Tower Renewal Blog

Intermunicipal Tower Roundtable 2016

Ontario’s post-war apartment towers provide affordable rental housing to more than one million people. These buildings are aging and urgently require rehabilitation, as well as stronger connections to goods, services and transit networks. The renewal of Ontario’s sizable stock of post-war apartment towers represents an opportunity to advance both provincial and municipal goals related to housing quality, affordability, complete communities and greenhouse gas emission reduction. Improving the resilience of apartment tower housing will provide tremendous social and environmental gains across Ontario’s municipalities, and will require a set of strategies targeted to the unique needs and challenges faced by these neighbourhoods.

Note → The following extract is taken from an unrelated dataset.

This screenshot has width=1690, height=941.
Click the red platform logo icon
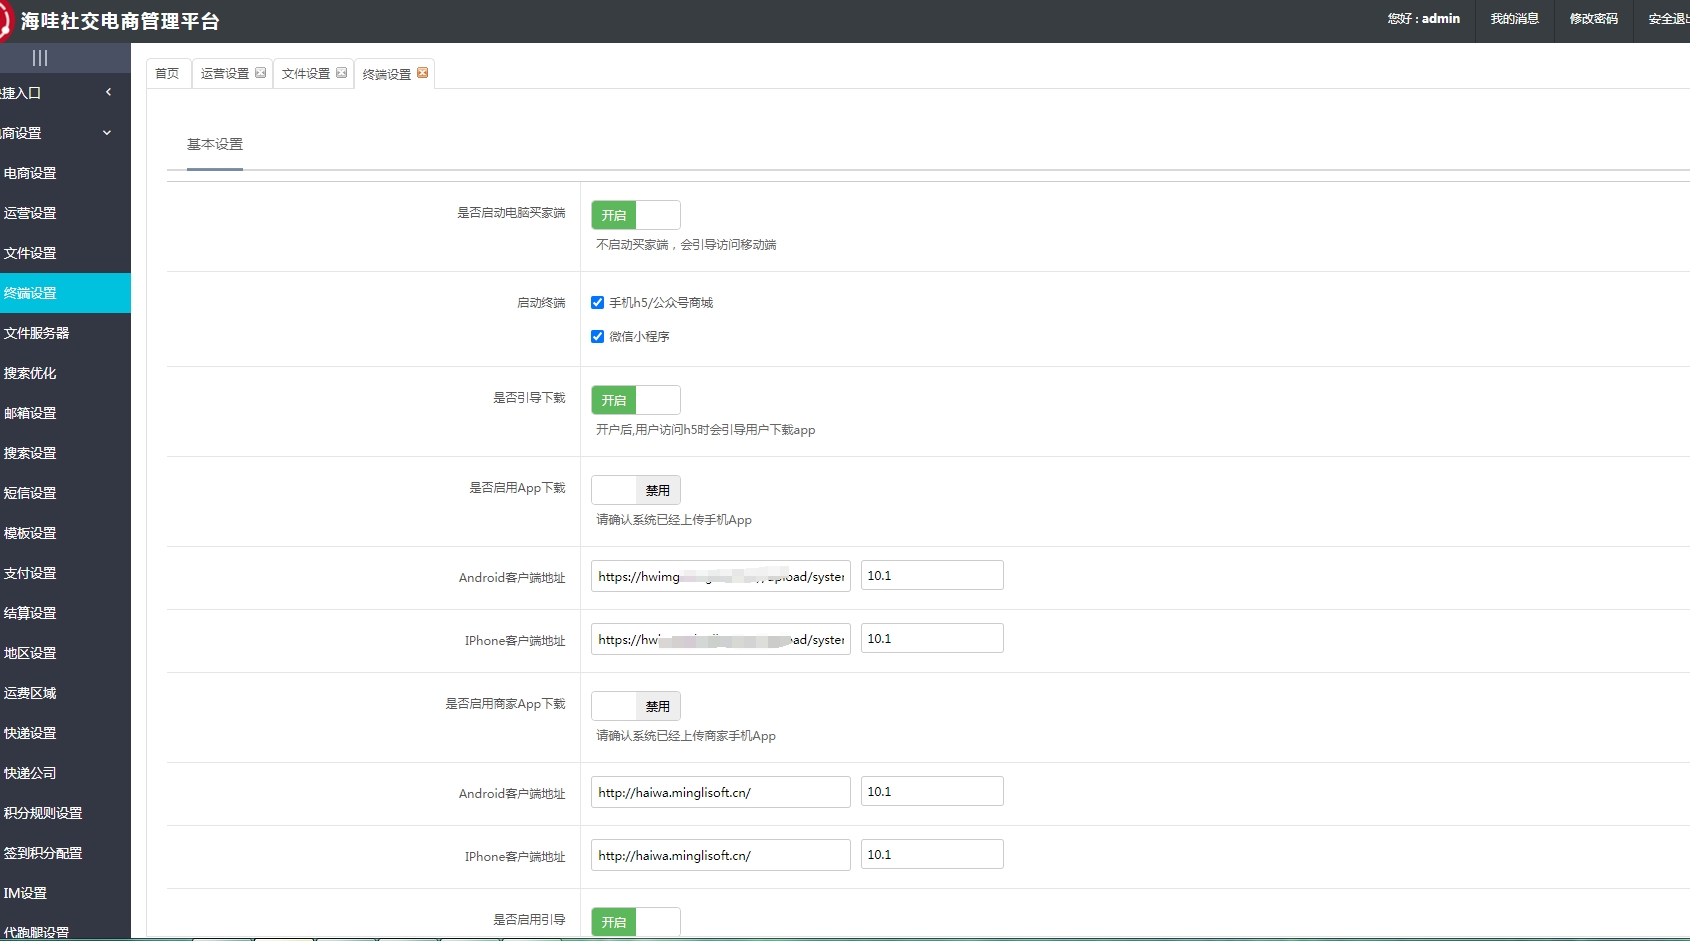[10, 19]

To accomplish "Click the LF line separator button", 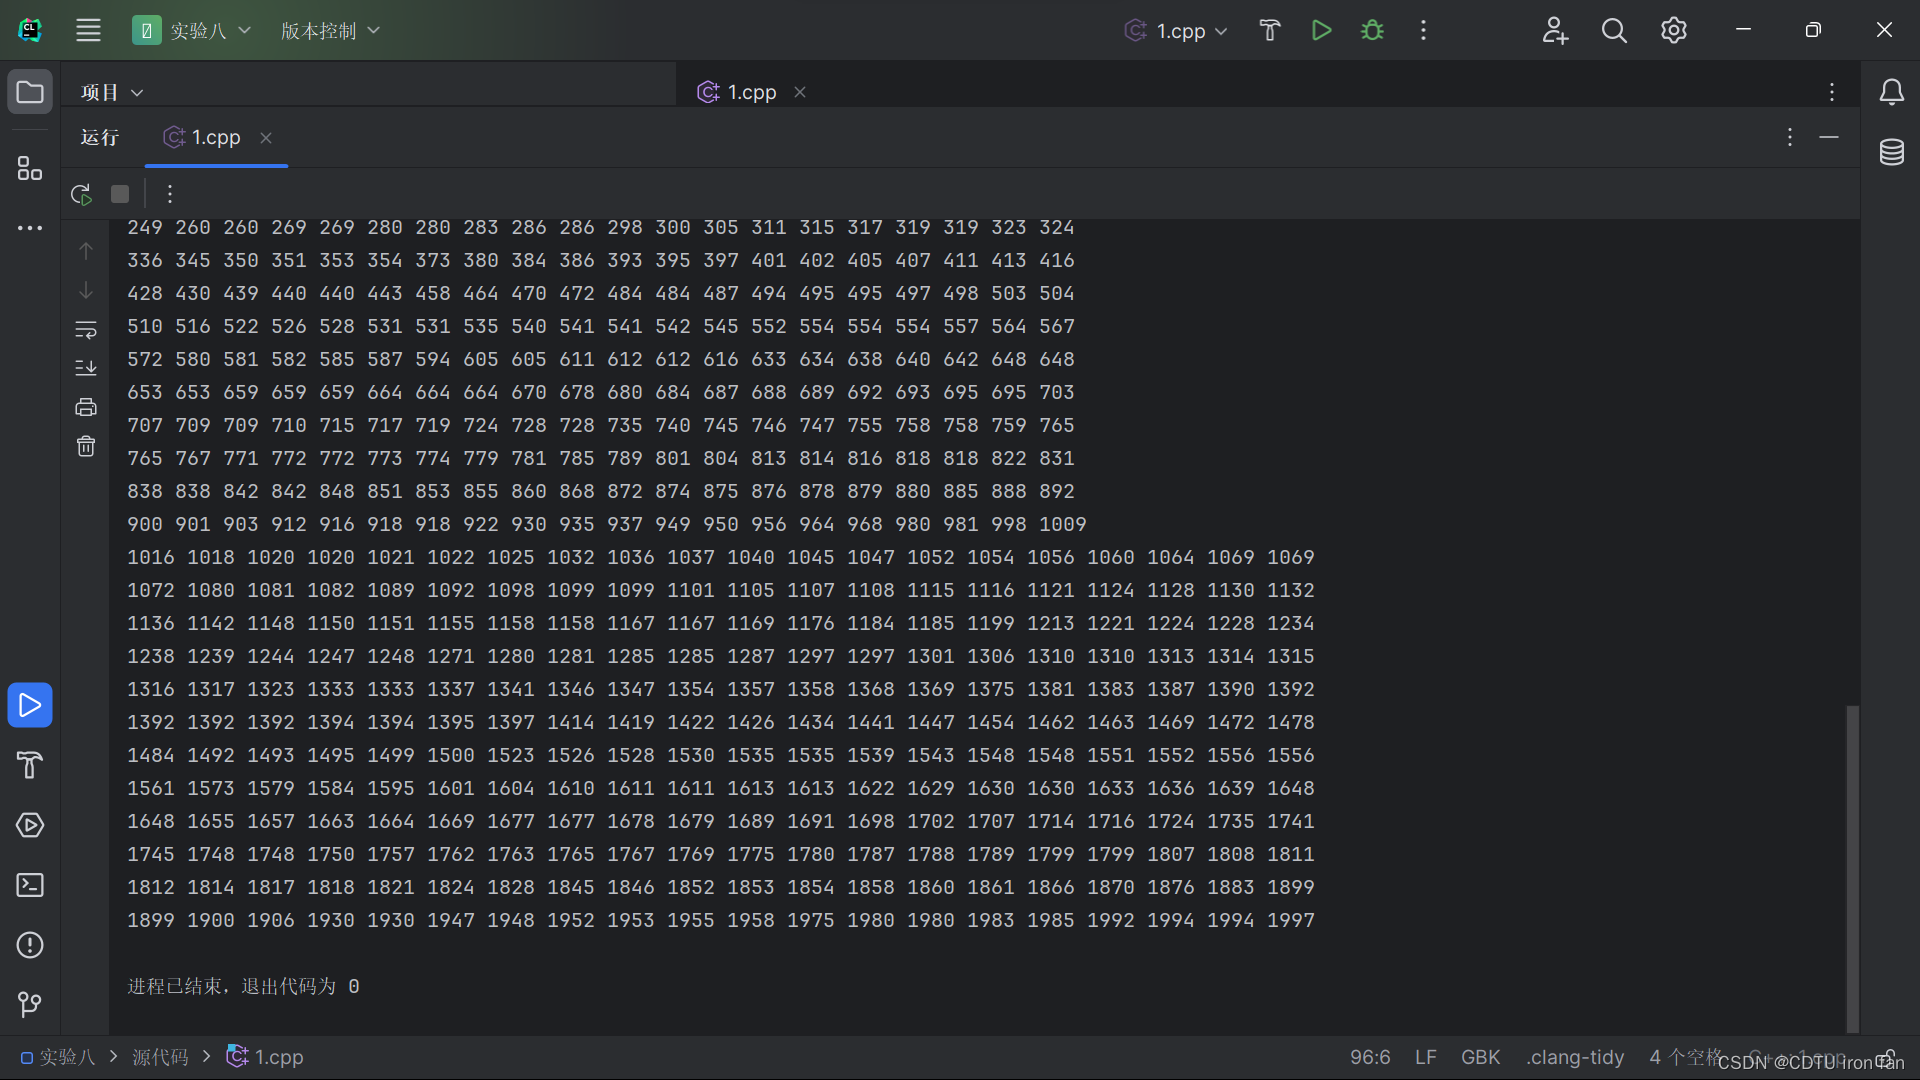I will tap(1425, 1057).
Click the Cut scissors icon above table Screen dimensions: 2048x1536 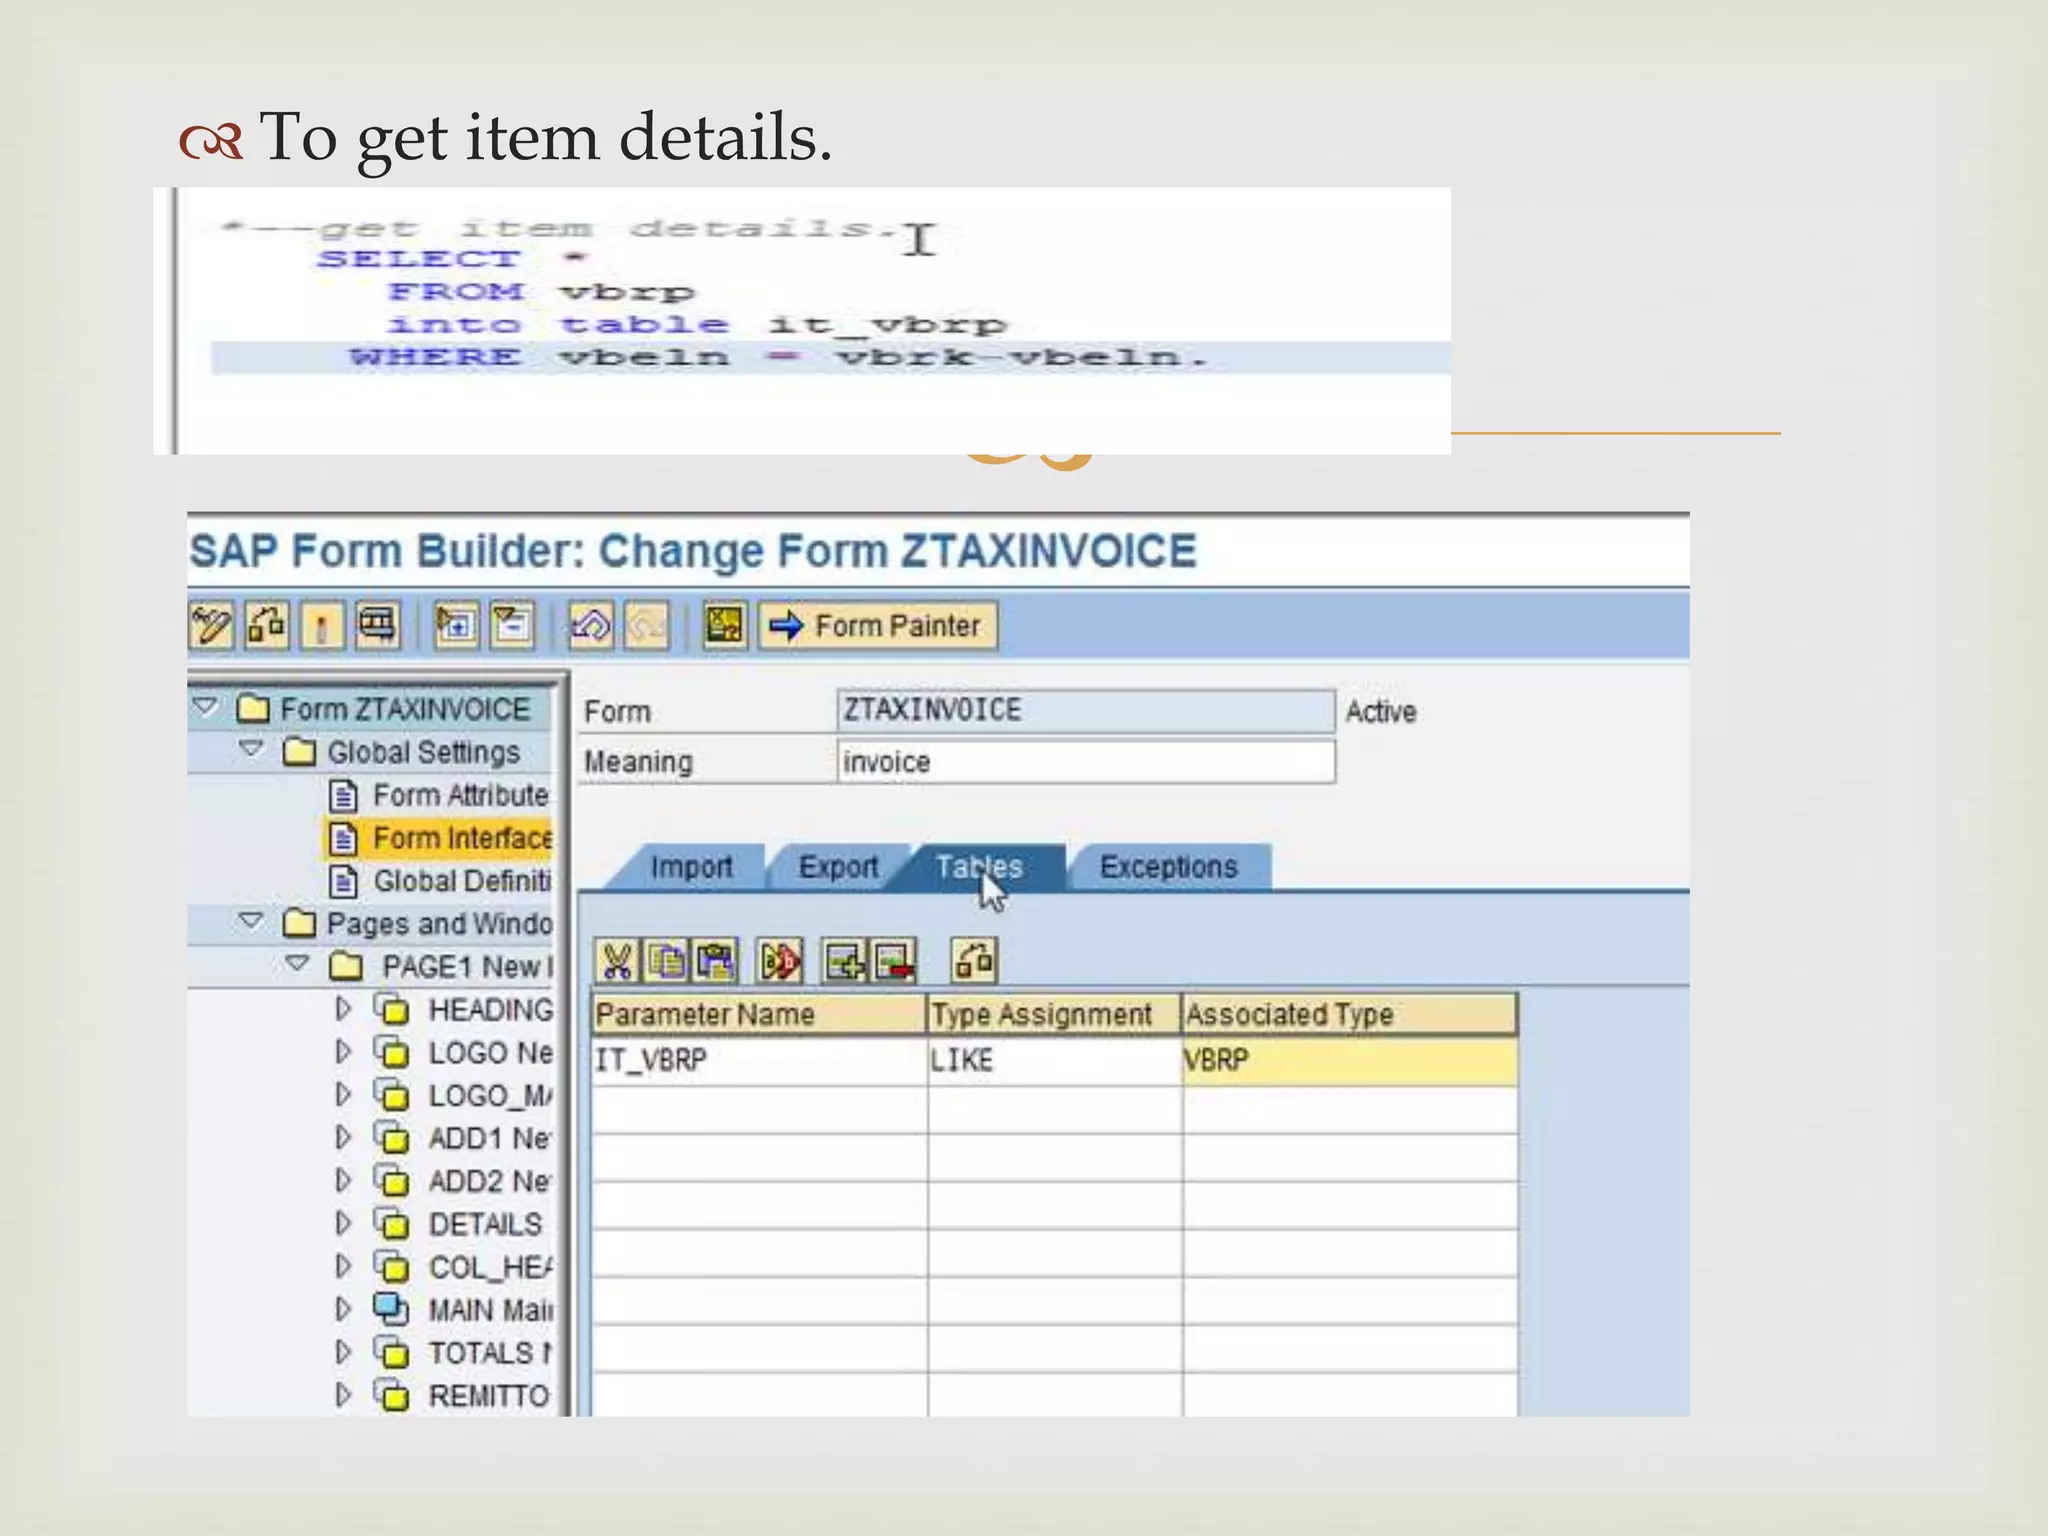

On November 28, 2016, the Intermunicipal Tower Roundtable convened Ontario’s largest four cities – Toronto, Ottawa, Hamilton and Mississauga. The Roundtable took place in the historic Dundurn Castle in Hamilton, an intimate environment well suited to the discussion due to its close proximity to some of Hamilton’s tower sites. Participants from across the municipalities actively shared learnings and strategies used to support tower neighbourhoods. They also identified the supportive roles that might be played by other levels of government in order to develop a coordinated response to the hundreds of apartment tower neighbourhoods across Ontario.

The actions identified by this roundtable sought to improve outcomes in some or all of the following provincial and municipal policy areas: Housing Quality + Affordability, Complete Communities, Climate Change Mitigation and Smart Growth + Transit.

The core outcome of the workshop was the acknowledgment of the critical need for collaboration between all three levels of government in addressing post-war apartment towers.